Cette méprise langagière sur le sens du rhème « outil » permet à Denis Villeneuve de creuser le travail sémiologique inhérent au métier de linguiste. Entre les deux théoriciens, la linguiste et le physicien, Amy Adams et Jeremy Renner, Denis Villeneuve choisit clairement son camp : la linguiste devient sa « machiniste » (7) et c’est par elle que nous accédons à la langue secrète des aliens. Ainsi, le sobre personnage de physicien incarné par Jérémy Renner n’a le droit qu’à la part congrue des dialogues. Il apporte néanmoins un contrepoint terre-à-terre à la verve sémiologique de sa collègue linguiste, instaurant ainsi un dialogue platonicien et inquiet sur les réelles motivations de cette visite extraterrestre [03].

La boucle temporelle

La subtilité d’une communication extraterrestre par complexes jets d’encre, option retenue par Denis Villeneuve et l’auteur de la nouvelle originale Ted Chiang, surprend et réjouit, car nous étions davantage en droit de nous attendre de la part de ces calmars géants de l’espace à une communication par bioluminescence (à l’aide des chromatophores retenus sur leurs peaux), se calant par exemple sur le rythme stroboscopique de la communication extraterrestre pérennisée par Steven Spielberg dans Rencontre du troisième type (1977). Mais la surprise ne s’arrête guère là, l’encre n’étant pas émise par le bec du calmar mais par l’extrémité de ses tentacules, lâchant ainsi des nuages noirs qui se solidifient en labyrinthes cycliques, à la croisée des chemins entre le test de Rorschach et l’Ouroboros de la mythologie nordique. Le signe encré des extraterrestre est un glyphe complexe, qui se matérialise en un cercle composé de plusieurs motifs sans début ni fin, apparemment sans queue ni tête pour les scientifiques décontenancés. Pourtant, cet amas de glyphes sans cesse continué attisera en nous une fascination sémiologique et le désir irrépressible de décoder, de traduire les énigmatiques cercles d’encre.

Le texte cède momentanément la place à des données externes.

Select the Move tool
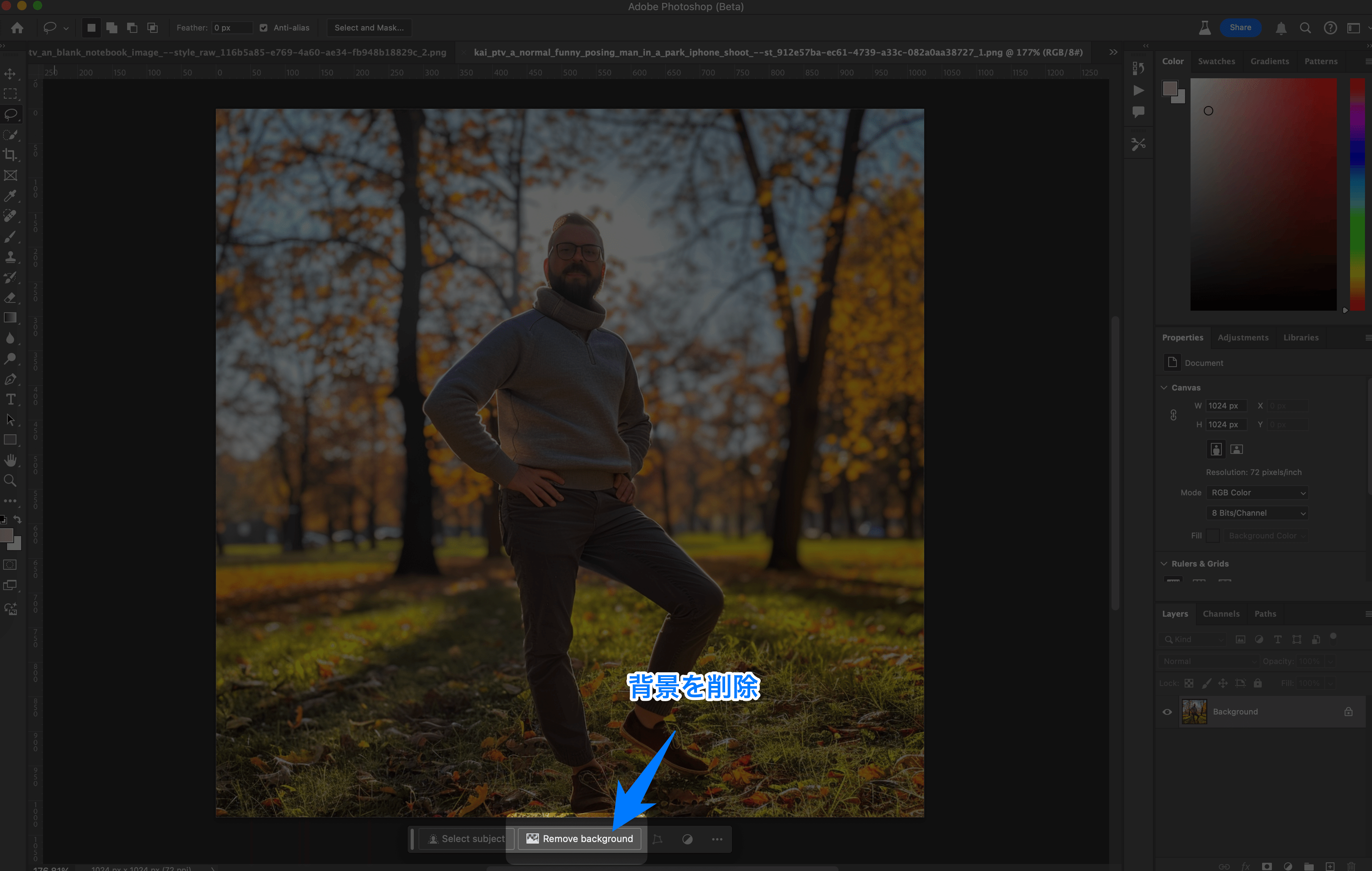 pyautogui.click(x=10, y=74)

Les glyphes portent tous sur la notion philosophique du temps et son appréhension dans l’univers. Selon l’hypothèse de Sapir-Whorf (8), la langue que nous apprenons façonne notre cerveau et donc la représentation que nous nous faisons du monde. Ainsi, adoptant un système communicationnel cyclique, les aliens ont une perception temporelle totalement déconstruite, a-linéaire, sans début ni fin. Le fameux « outil » offert par les aliens se révèle alors être un don inestimable pour la scientifique Louise Banks : appréhender le temps comme un tout cyclique, en trois dimensions, et non comme un écoulement linéaire et chronologique, en deux dimensions. D’ailleurs, la mère de famille léguera à son unique enfant le prénom d’« Hannah », un palindrome, c’est-à-dire un mot que l’on peut lire aussi bien à l’endroit qu’à l’envers.

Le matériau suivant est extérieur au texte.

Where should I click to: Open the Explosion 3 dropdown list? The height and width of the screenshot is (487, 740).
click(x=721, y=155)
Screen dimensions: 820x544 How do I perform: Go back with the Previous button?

En décodant patiemment une langue alien qu’elle enseignera plus tard à l’Université, Louise Banks n’est plus soumise au temps linéaire mais parvient à le transcrire, à le maîtriser, percevant ainsi intensément sa vie comme une trouée de flash-backs et de flash-forwards. Pourtant, malgré cette précieuse préscience, Louise Banks ne choisira pas d’éviter sa destinée mais de vivre intensément les incidents de parcours induits par les flash-forwards : se marier avec le physicien malgré l’inévitable rupture affective, donner naissance à sa fille malgré sa mort programmée. Le fait de vouloir vivre sa propre vie, « l’histoire de ta vie » pour reprendre le titre de la nouvelle originale de Ted Chiang, teinte la relation d’un fatum qui fait sans crier gare basculer le mélodrame amoureux vers la tragédie grecque. Louise Banks, transcendée par le don sémiologique des aliens, préférera l’expérience affective de la vie, avec ses accords et désaccords, à une trajectoire parfaite. Le choix émotionnel et cyclique de l’amour et de la connaissance alien s’avèrera plus noble que l’ignorance militaire et les incidents tragiques (divorce, mort) et platement linéaires qui émaillent le cours d’une vie.

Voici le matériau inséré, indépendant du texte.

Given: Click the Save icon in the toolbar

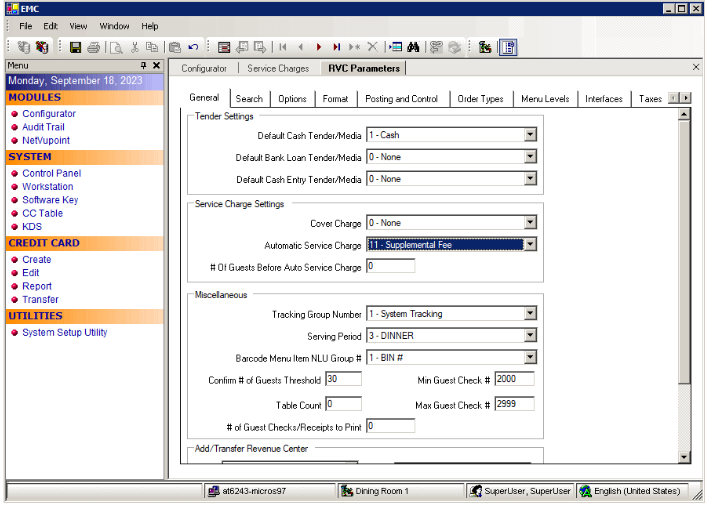Looking at the screenshot, I should [x=75, y=47].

À travers ce film de science-fiction mémorable, Denis Villeneuve semble réaliser le véritable fantasme de tous les amateurs de céphalopodes : qu’adviendrait-il si le lent processus d’évolution n’avait pas favorisé l’ordre des primates (les grands singes et les humains) mais l’ordre des mollusques (poulpes, calmars, et évidemment heptapodes de la fiction) ? Qu’adviendrait-il si le tentacule avait remplacé la main ? La boucle la ligne ? Le temps le territoire ? Les extraterrestres tentaculaires de Denis Villeneuve et Ted Chiang ne semblent ni dénués d’intelligences, ni de moyens de communications, ni de sagesses. Et si c’était finalement à leur tour de supplanter notre agressivité territoriale trop humaine par la quiète apesanteur de leur monde encré et vaporeux de mollusques ? Deux règnes essentiels du vivant (les primates et les mollusques, les vertébrés et les invertébrés) se toisent, se défient, s’affrontent parfois, mais apprennent avant tout à communiquer, échanger et s’apprécier.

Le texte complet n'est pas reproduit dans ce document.